Gaussian Elimination Through Linear Least Squares

Ax = b, where A is an nxn, x is an nx1, and it craps out an nx1 on the right side called b. We all know how to solve this system with Gaussian elimination and back-substitution. We also know that if we're trying to reduce A and we wind up with a row that is all 0's, we're in deep shit: b lies outside the column space of A, so you're asking to find a 3D point in a 2D plane (not gonna happen).

Now lets talk about another related problem: Ax = b, where A is an nx3, x is a 3x2, and b is a nx2. This is how I'm used to solving the affine transformation matrix between two points. The nx3 matrix is all my points in one image in homogeneous coordinates, and my nx2 matrix is all my points in the other image, and I'm trying to solve x: the affine matrix. If I tried to use Gaussian elimination between A and b (an nx3 and a nx2, where n > 3), I'd realize that A's column space isn't anywhere near the level of dimensionality I need to solve b. Its hard to do Gaussian elimination when the matrices aren't squares.

So if we can't solve for b, we can solve for proj(b, A) instead. Then our solution is going to be the best x, such that Ax = proj(b, A). As a reminder, the proj(b, a) is (b.a/b.b)*a, so we're trying to maximize that (b.a/b.b)*a and minimize the distance between that projection and b. We can solve this with geometry or calculus. Geometry tends to be easier, but calculus will come back up for non-linear least squares.


We're solving for the new 'best' x which makes Ax = proj(b, A). We use the constraint that A and the error (b - A*x) must be orthogonal since the error was in that higher dimensional space that we could solve for before. Using some fancy math, we now have an expression for a new x that is about as optimal as we can possibly get. 


**Note that when I solve for the affine, I usually think of it as points2 = Affine*points1, but to put it in terms of a linear least squares, I have to put the affine in the x position of b = Ax. Matrix multiplication isn't commutative, but (AB)' = (B'A'). That's why, in matlab, I usually have a lot of these:  Affine = (points1'\points2')'. 

Dot Products: What the hell do they mean?

First off, I think all the formulas and equations in linear algebra can be broken into two camps: stuff that is computable, and stuff that gives you some understanding of what's going on.

I submit to the jury, exhibit A:
a1*b1 + a2*b2 + a3*b3 .....
or
sqrt(a1^2 + a2^2 ...)*sqrt(b1^2 + b2^2)*cos(theta)
Computationally, this is really easy to do.
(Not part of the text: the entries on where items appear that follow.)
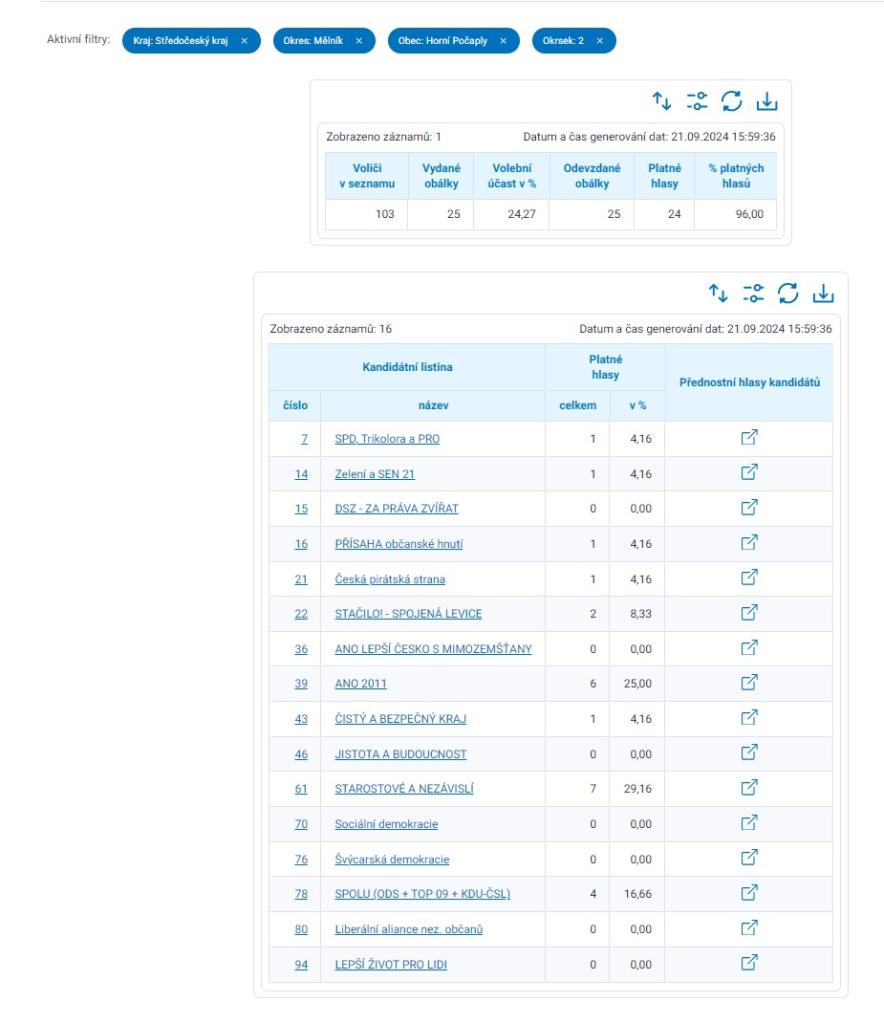Open preferential votes for ANO 2011

pos(749,683)
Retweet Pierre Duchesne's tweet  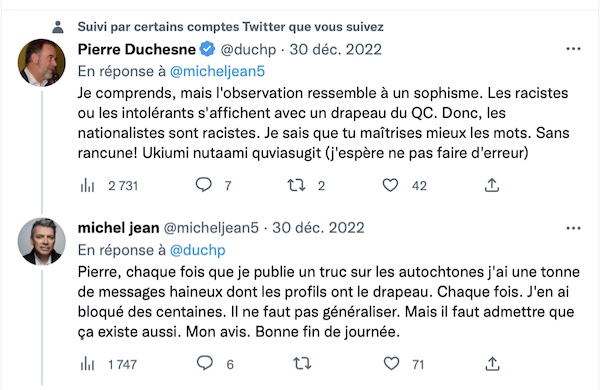(x=297, y=185)
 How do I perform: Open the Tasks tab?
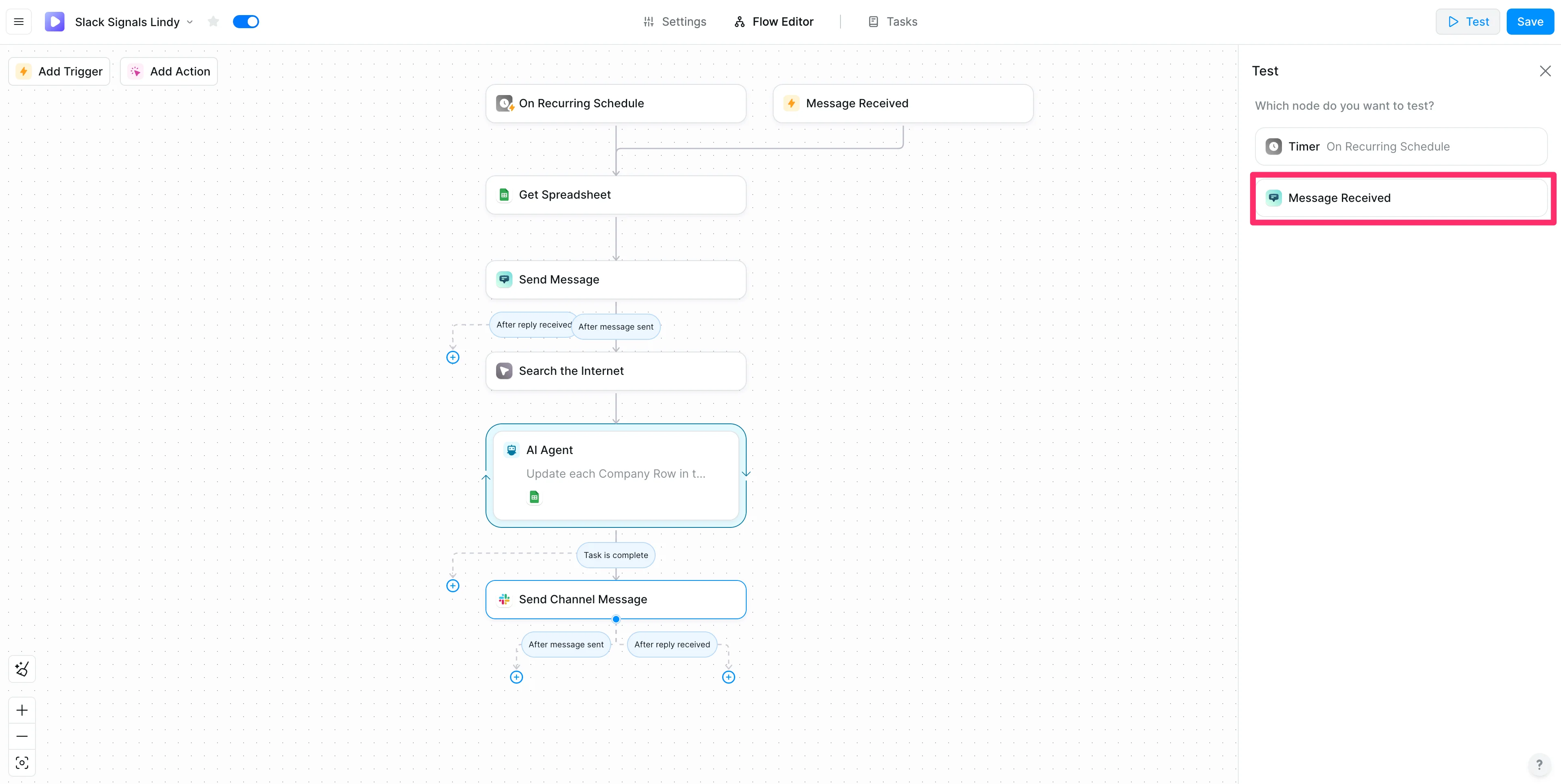[893, 22]
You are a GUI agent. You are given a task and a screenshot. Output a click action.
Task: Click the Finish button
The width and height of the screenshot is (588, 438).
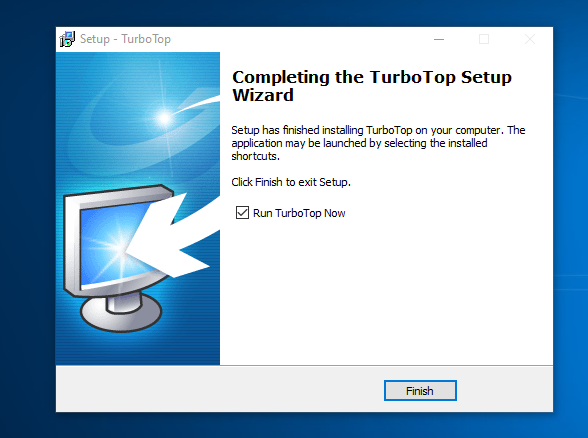(x=420, y=391)
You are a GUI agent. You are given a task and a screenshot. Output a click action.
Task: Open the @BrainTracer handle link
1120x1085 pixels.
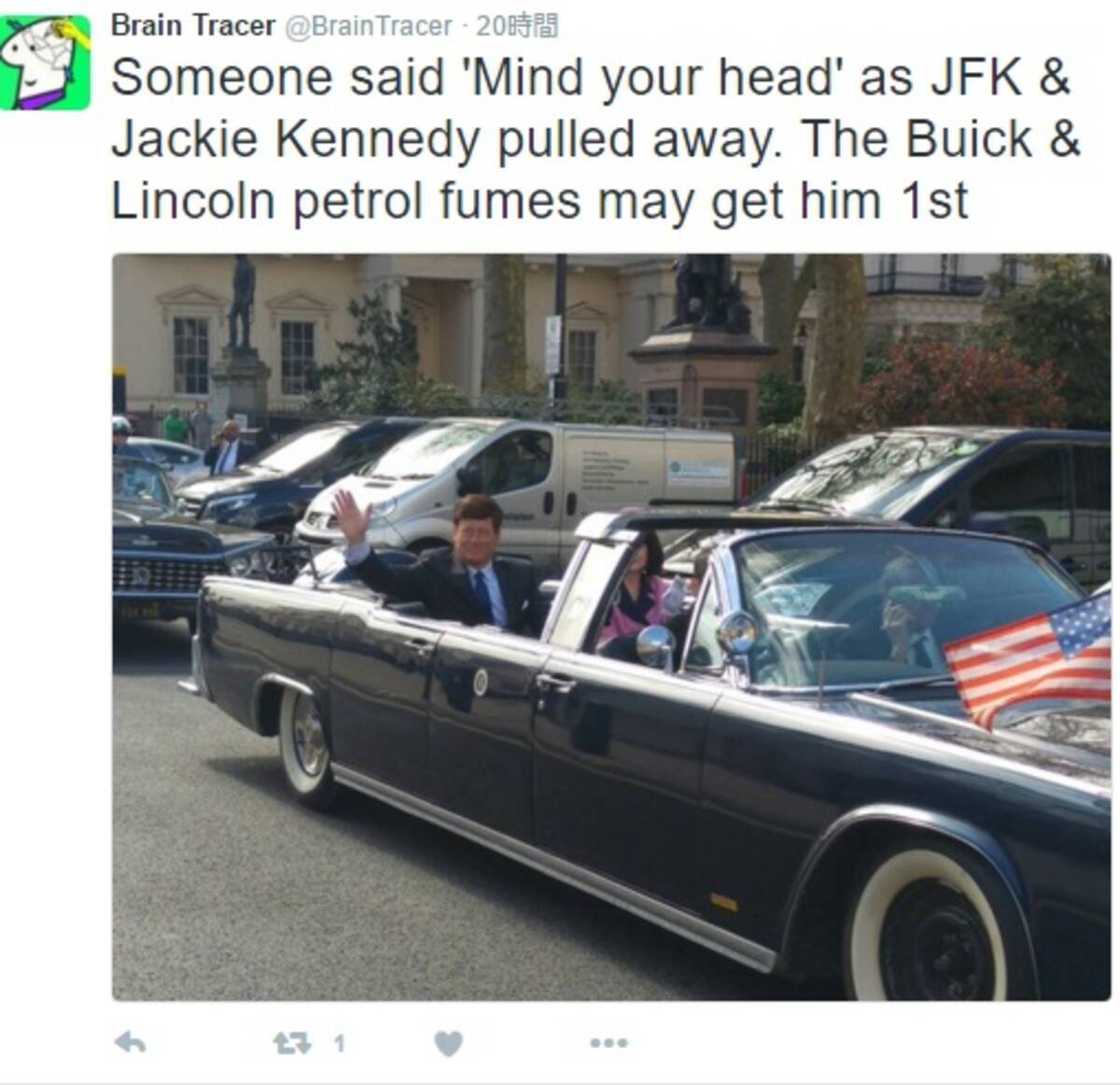click(x=368, y=26)
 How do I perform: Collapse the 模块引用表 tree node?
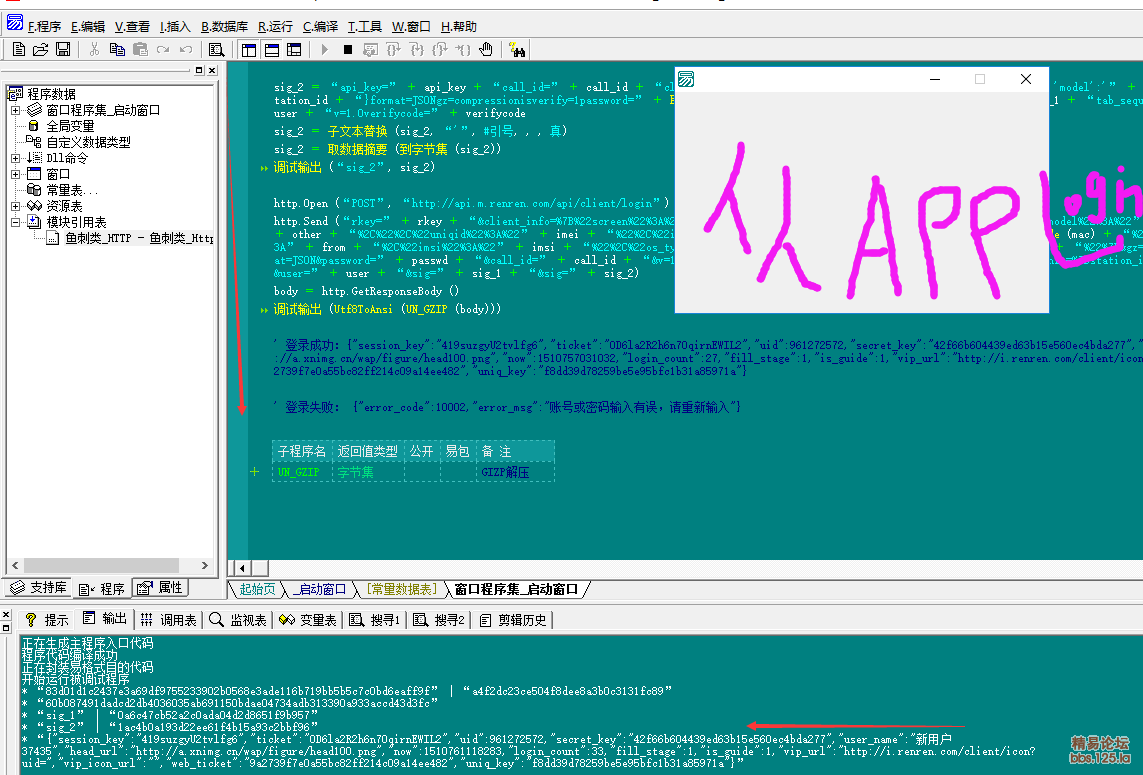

You can crank this out on a test in the 1 minute, then slam the test down at the front of the desk in a giant display of "Fuck ya."
But what about understanding? The dot product doesn't really relate to any intuitive meaning. For example, when I see the equation for projections that involve dot products, it doesn't make much sense to me (see the far right of the below derivation).


So the projection of a onto b   =   a fraction of b that is proportional to the projection over b   =   some fancy math...... => a term that includes some dot products. 

The dot product equation only makes sense once you step back to that first (||y||/||b||)*b and realize that you can calculate ||y|| with some trig, and then wrap that trig in the definition of a dot product. 

My big message is that dot products sometimes hide the REAL meaning of the operation. Its a tradeoff between ease of computation and true understanding, and any good Linear Algebra course should take care to draw a distinction between equations that actually give you intuition vs equations that are easy to put into a machine. 

Friday, April 15, 2011

Jacobian: A term for Non-Chalcedonian Syrians, 18th century British monarchists, and now a matrix! The most overloaded word in the English language: Webster should have thrown a COMPILER ERROR a long time ago.

My Old Nemesis: Linear Least Squares
I fumbled across this today and decided to build some more intuition on the topic, but first I had to figure out what the damn J was. After hunting around for an explanation I realized that the Jacobian is just a Gradient, or, thats backwards: the Gradient is a Jacobian! So as a recap, an image is just a function [x,y] |-> f(x,y), and the gradient turns a 1-d point f(x,y) into a 2-d space via f(x,y) |-> [df/dx, df/dy]. All we're doing is partial derivatives: No brain surgery. The jacobian matrix is a generalization of this principle.

Lets say we have an image I, such that [x,y] |-> x+y. This would look pretty boring:


and the gradient operation would just take x+y |-> [1, 1].

Here's where wiki comes in: "[A Jacobite Matrix] is the matrix of all first-order partial derivatives of a vector- or scalar-valued function with respect to another vector"


Isn't that what we just did? We took the jacobite of f(x,y) with the vector [x y]. In matlab, it would look like:

syms x y;
f = [x+y];
jacobian(f,[x y])

The jacobian operation pairs up it's two vectors like an outer product, but instead of multiplication, it derives one with respect to the other. The dimensionality increases the same way. In the code a jacobian(1x1, 2x1) => 2x1.